## EXERCISE INSTRUCTIONS
Could you convert every line of the rows below into a Markdown table with the columns "No." and "Line", numbering each line and leaving out blank ones?
>> START ENTRIES
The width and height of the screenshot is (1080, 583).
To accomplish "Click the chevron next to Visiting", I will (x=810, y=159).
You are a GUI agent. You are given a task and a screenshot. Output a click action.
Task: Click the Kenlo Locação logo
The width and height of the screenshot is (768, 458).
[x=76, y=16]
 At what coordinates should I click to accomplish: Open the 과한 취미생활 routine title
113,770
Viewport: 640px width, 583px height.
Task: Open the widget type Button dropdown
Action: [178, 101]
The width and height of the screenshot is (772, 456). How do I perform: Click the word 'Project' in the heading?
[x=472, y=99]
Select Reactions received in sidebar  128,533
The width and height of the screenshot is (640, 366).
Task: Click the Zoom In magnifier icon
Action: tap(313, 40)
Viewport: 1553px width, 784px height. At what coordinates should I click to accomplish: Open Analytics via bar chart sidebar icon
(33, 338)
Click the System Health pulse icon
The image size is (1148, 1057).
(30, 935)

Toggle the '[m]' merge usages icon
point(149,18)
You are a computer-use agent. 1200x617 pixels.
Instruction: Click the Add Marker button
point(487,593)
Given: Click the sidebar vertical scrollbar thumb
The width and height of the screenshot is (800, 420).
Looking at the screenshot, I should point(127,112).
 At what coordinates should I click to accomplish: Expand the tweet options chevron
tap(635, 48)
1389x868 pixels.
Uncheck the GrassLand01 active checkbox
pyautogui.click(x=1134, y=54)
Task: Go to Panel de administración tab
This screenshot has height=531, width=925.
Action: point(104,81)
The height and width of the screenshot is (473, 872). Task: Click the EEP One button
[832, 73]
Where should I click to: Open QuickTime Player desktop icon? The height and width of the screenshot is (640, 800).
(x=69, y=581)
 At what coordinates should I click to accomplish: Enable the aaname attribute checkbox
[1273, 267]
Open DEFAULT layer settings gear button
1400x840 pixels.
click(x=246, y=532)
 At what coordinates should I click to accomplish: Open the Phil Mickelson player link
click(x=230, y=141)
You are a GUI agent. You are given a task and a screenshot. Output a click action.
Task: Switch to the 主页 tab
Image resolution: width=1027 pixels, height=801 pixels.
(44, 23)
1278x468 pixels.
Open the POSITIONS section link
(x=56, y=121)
>> END ENTRIES
## THE ANSWER
| No. | Line |
|---|---|
| 1 | The width and height of the screenshot is (1080, 583). |
| 2 | To accomplish "Click the chevron next to Visiting", I will (x=810, y=159). |
| 3 | You are a GUI agent. You are given a task and a screenshot. Output a click action. |
| 4 | Task: Click the Kenlo Locação logo |
| 5 | The width and height of the screenshot is (768, 458). |
| 6 | [x=76, y=16] |
| 7 |  At what coordinates should I click to accomplish: Open the 과한 취미생활 routine title |
| 8 | 113,770 |
| 9 | Viewport: 640px width, 583px height. |
| 10 | Task: Open the widget type Button dropdown |
| 11 | Action: [178, 101] |
| 12 | The width and height of the screenshot is (772, 456). How do I perform: Click the word 'Project' in the heading? |
| 13 | [x=472, y=99] |
| 14 | Select Reactions received in sidebar  128,533 |
| 15 | The width and height of the screenshot is (640, 366). |
| 16 | Task: Click the Zoom In magnifier icon |
| 17 | Action: tap(313, 40) |
| 18 | Viewport: 1553px width, 784px height. At what coordinates should I click to accomplish: Open Analytics via bar chart sidebar icon |
| 19 | (33, 338) |
| 20 | Click the System Health pulse icon |
| 21 | The image size is (1148, 1057). |
| 22 | (30, 935) |
| 23 | Toggle the '[m]' merge usages icon |
| 24 | point(149,18) |
| 25 | You are a computer-use agent. 1200x617 pixels. |
| 26 | Instruction: Click the Add Marker button |
| 27 | point(487,593) |
| 28 | Given: Click the sidebar vertical scrollbar thumb |
| 29 | The width and height of the screenshot is (800, 420). |
| 30 | Looking at the screenshot, I should point(127,112). |
| 31 |  At what coordinates should I click to accomplish: Expand the tweet options chevron |
| 32 | tap(635, 48) |
| 33 | 1389x868 pixels. |
| 34 | Uncheck the GrassLand01 active checkbox |
| 35 | pyautogui.click(x=1134, y=54) |
| 36 | Task: Go to Panel de administración tab |
| 37 | This screenshot has height=531, width=925. |
| 38 | Action: point(104,81) |
| 39 | The height and width of the screenshot is (473, 872). Task: Click the EEP One button |
| 40 | [832, 73] |
| 41 | Where should I click to: Open QuickTime Player desktop icon? The height and width of the screenshot is (640, 800). |
| 42 | (x=69, y=581) |
| 43 |  At what coordinates should I click to accomplish: Enable the aaname attribute checkbox |
| 44 | [1273, 267] |
| 45 | Open DEFAULT layer settings gear button |
| 46 | 1400x840 pixels. |
| 47 | click(x=246, y=532) |
| 48 |  At what coordinates should I click to accomplish: Open the Phil Mickelson player link |
| 49 | click(x=230, y=141) |
| 50 | You are a GUI agent. You are given a task and a screenshot. Output a click action. |
| 51 | Task: Switch to the 主页 tab |
| 52 | Image resolution: width=1027 pixels, height=801 pixels. |
| 53 | (44, 23) |
| 54 | 1278x468 pixels. |
| 55 | Open the POSITIONS section link |
| 56 | (x=56, y=121) |